* begin EXCERPTED TEXT *

Re: slower merge join on sorted data chosen over

From: Simon Riggs <simon(at)2ndquadrant(dot)com>
To: "Jim C(dot) Nasby" <jnasby(at)pervasive(dot)com>
Cc: Kevin Grittner <Kevin(dot)Grittner(at)wicourts(dot)gov>, tgl(at)sss(dot)pgh(dot)pa(dot)us, pgsql-hackers(at)postgresql(dot)org
Subject: Re: slower merge join on sorted data chosen over
Date: 2005-10-17 20:30:24
Message-ID: 1129581024.8300.712.camel@localhost.localdomain
Views: Raw Message | Whole Thread | Download mbox | Resend email
Thread:
Lists: pgsql-hackers

On Mon, 2005-10-17 at 14:55 -0500, Jim C. Nasby wrote:
> On Tue, Oct 11, 2005 at 10:58:58AM +0100, Simon Riggs wrote:
> > On Mon, 2005-10-10 at 15:14 -0500, Kevin Grittner wrote:
> > > We are looking at doing much more with PostgreSQL over the
> > > next two years, and it seems likely that this issue will come up
> > > again where it is more of a problem. It sounded like there was
> > > some agreement on HOW this was to be fixed, yet I don't see
> > > any mention of doing it in the TODO list.

* end EXCERPTED TEXT *
* begin LISTED RECORDS *

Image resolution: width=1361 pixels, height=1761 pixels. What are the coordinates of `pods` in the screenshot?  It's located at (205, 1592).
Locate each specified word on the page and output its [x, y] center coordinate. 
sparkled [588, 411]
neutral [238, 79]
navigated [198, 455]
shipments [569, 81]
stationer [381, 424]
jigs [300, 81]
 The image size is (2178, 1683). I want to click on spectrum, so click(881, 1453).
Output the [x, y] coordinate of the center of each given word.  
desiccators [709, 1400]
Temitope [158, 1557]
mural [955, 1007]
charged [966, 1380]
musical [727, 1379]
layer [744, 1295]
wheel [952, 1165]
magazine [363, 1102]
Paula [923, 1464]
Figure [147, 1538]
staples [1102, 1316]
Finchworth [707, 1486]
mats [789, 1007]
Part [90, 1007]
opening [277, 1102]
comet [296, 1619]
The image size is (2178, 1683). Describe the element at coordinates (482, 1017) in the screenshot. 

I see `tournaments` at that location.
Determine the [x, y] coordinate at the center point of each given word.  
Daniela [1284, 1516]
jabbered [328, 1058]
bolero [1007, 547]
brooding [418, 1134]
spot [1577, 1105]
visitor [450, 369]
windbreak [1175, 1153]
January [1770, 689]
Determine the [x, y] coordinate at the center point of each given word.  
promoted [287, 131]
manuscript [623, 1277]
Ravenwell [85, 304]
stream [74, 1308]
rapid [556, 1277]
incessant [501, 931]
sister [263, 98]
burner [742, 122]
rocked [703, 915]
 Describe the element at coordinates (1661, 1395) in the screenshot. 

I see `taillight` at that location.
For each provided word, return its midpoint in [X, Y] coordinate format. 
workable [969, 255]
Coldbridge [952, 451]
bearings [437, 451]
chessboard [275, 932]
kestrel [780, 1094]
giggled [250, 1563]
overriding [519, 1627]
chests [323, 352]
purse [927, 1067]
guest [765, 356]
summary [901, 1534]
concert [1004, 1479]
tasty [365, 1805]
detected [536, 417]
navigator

* end LISTED RECORDS *

- **WHAT YOU WILL DO**:
1. In the mailing list post, shorten the quoted paragraph that begins "We are looking at doing much more with PostgreSQL" into a brief bulleted list. Keep its main facts.
2. Return, word for word, the stretch of the mailing list post from "On Mon, 2005-10-17" through "the TODO list.".

- **ANSWERS TO THE EXERCISE**:
1.
- Much more work with PostgreSQL is planned over the next two years.
- The issue will likely come up again where it is more of a problem.
- There seemed to be some agreement on how to fix it.
- The fix is not mentioned in the TODO list.

2.
On Mon, 2005-10-17 at 14:55 -0500, Jim C. Nasby wrote:
> On Tue, Oct 11, 2005 at 10:58:58AM +0100, Simon Riggs wrote:
> > On Mon, 2005-10-10 at 15:14 -0500, Kevin Grittner wrote:
> > > We are looking at doing much more with PostgreSQL over the
> > > next two years, and it seems likely that this issue will come up
> > > again where it is more of a problem. It sounded like there was
> > > some agreement on HOW this was to be fixed, yet I don't see
> > > any mention of doing it in the TODO list.